岡山県岡山市北区に位置するJR津山線の野々口駅。一見すると山あいの静かな無人駅ですが、ここは日本を代表するお菓子メーカー、カバヤ食品株式会社の本社最寄り駅という側面を持っています。
ここは岡山が誇る「お菓子の街」の玄関口なのです。


駅舎はこのようなガラス張りが印象的な簡易的なものです。
少し前までこじんまりした普通の建物があったのですが、リニューアルに伴い現在のような形になりました。
周囲は多少の住宅と郵便局があるばかりの、やや寂しい地区です。夜の暗い時間帯などに利用する場合は、周囲から中が見えない建物よりも、こういうガラス張りの方が防犯の為に良いのかもしれません。

ところでこの駅にはガラス張りの駅舎という事以外にも駅の構内や周辺には、一般的な地方の小駅とは少し異なる特徴が見られます。

カバヤ食品専用の案内マップ

駅掲示板には、駅からカバヤ食品の本社工場までのルートを詳しく記した「カバヤ食品 ご案内MAP」が設置されています。


この駅の利用者の多くがカバヤ食品を訪れるのでしょう。
民間企業へのマップが掲示されているのはなかなか珍しいです。

ちなみに所要時間は徒歩で5分程度。非常に近いです。
利用者の中には業者もいるでしょうし、以前であれば工場見学のスポットとしても高い人気を誇っていました。(2019年から工場見学は休止中)

広大な乗降スペース

駅前には、地方の無人駅としては非常にゆとりのある、舗装された広い乗降・駐車スペースが確保されています。

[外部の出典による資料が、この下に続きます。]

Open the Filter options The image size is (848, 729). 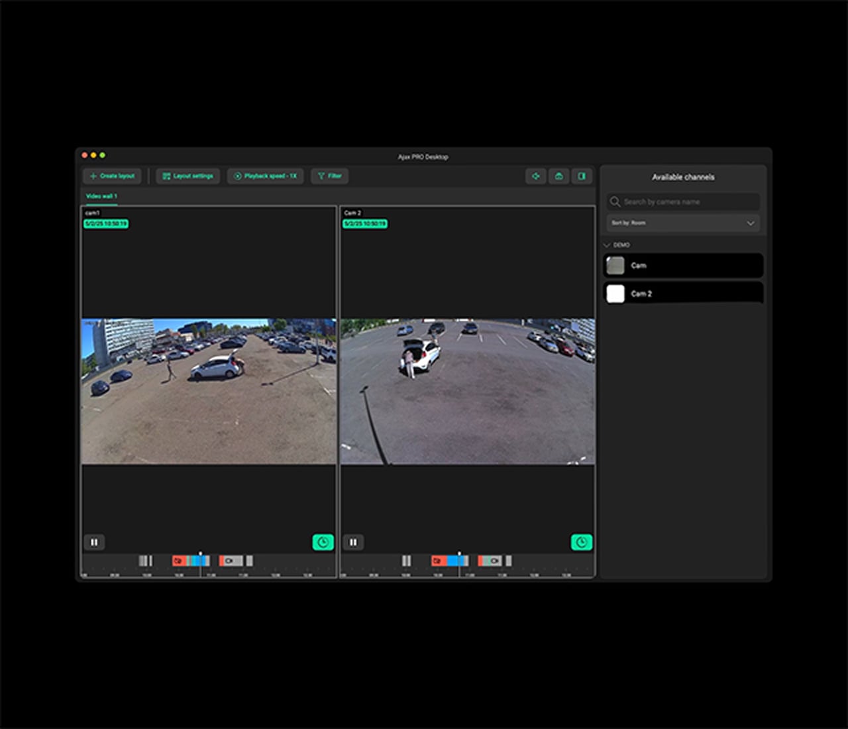coord(329,176)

wikipediaで見てみると野々口駅の一日の乗車人員は100人くらい。この数字は新型コロナウィルスの流行期のものなので、現在はもう少し多いかもしれませんが、決して利用者の多い駅ではありません。それに対してこの規模です。
工場見学や業者の出入りに対応する為に作ったのだろうなと思わせる規模です。

車いすのスペースが広くとられているのも印象的です。
この枠が狭いと車から降りて車いすに乗り換える…という作業がしづらくて大変なのだそうです。
その点では野々口駅のこの枠の大きさは、ちゃんと分かっているようで好印象です。


駅の規模としては小さいものの、地元企業へのアクセスにきちんと対応した駅なのでした。